See the sparkly colours
Bitter rivals LG and Samsung are leading the TV charge with super thin screens (the LG 4K OLED is a mere 2.57mm thick), curved screens and 8K screens - that’s eight times the resolution of an HD set. StreamTV Networks meanwhile showed off a set that lets you watch 3D movies without 3D glasses, using something similar to hologram technology. Clear images, 3D, holograms... definitely cool, but again not exactly new.
No emissions here
Chinese backed Faraday Future and VW were among those to unveil new electric cars in Las Vegas this week – a mere 13 years after Tesla was founded. Perhaps the whole emissions scandal has put VW off the internal combustion engine entirely. Its BUDD-e and e-Golf Concept cars are fully electric and feature such novelties as an ‘intuitive’ dash board, voice and gesture command interface and a (dude?) ‘where’s my car’ function.
I’m afraid I can’t do that Dave
‘The internet will eat everything’, Fred Potter of ‘internet of things’ firm Netatmo told MT earlier this year, and it does appear to be munching its way happily through your house. Smart boilers, smart speakers and smart lighting have all been integrated into the ‘connected home’, which is currently the preserve of early adopters but which may be coming to a dwelling (very) near you, not least because of its potential to save on bills as well as time.
Now it’s the turn of the humble fridge. Smarter has come up with the Fridge Cam, which is exactly what you think it is. Out at the shops and can’t remember if you’re out of parmesan? Open the app and take a look. It's similar to Samsung's revamped Family Hub, which can also order your shopping for you or play streamed music.

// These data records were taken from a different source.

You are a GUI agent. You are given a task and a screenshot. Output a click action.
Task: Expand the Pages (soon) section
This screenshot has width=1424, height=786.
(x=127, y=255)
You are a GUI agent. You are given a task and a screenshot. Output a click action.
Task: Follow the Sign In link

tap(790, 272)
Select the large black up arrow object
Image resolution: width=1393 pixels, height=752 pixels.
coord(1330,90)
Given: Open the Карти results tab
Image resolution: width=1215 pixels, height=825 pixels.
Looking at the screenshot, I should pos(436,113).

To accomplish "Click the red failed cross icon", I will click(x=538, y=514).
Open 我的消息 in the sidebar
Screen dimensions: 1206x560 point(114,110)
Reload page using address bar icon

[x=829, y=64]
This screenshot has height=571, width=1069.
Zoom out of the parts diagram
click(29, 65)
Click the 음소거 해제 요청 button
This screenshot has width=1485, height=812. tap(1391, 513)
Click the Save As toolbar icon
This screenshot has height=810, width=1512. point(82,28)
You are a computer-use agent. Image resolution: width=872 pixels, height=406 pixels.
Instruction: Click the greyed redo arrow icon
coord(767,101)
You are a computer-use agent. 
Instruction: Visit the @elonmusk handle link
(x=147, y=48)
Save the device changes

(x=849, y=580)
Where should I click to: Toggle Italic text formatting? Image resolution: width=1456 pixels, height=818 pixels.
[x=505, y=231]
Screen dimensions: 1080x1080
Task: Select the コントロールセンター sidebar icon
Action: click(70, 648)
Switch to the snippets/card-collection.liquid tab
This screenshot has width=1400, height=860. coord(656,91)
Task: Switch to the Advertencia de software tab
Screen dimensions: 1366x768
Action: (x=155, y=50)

Where will it stop, you might ask? The shower? Well, no actually. Hydrao Smart Shower doesn’t involve cameras (thankfully) but does use sensors to tell you when you’ve used too much water. Presumably a sister product for the loo roll dispenser is on the cards for next year.
One may wonder whether some of these ideas are heading for the dustbin of history along with tin foil catsuits and the self-drying jacket, but something that improves the internet will surely not be one of them. Israeli firm Sckipio’s G.Fast technology demonstrated speeds of nearly 750mbps down a copper phone line, or 50 times faster than current broadband, according to CNNMoney. The product is due to launch in the US later this year, but BT is also working on G.Fast technology over here, so you may want to think twice about getting that fibre optic cable installed.
These technologies are all very well and good, and some of them clearly have great potential. But just look at what was on offer last year at CES 2015. It’s more of the same (down to Nixie’s parasitic scorpion wrist drone, which is also there this year). Yes, the tech’s better than it was last year and some of it’s different, but where’s the next big idea? Techies may be impressed by the innovations being unveiled in Vegas, but the rest of us are still waiting for our hoverboards (and we don’t mean exploding handleless segways).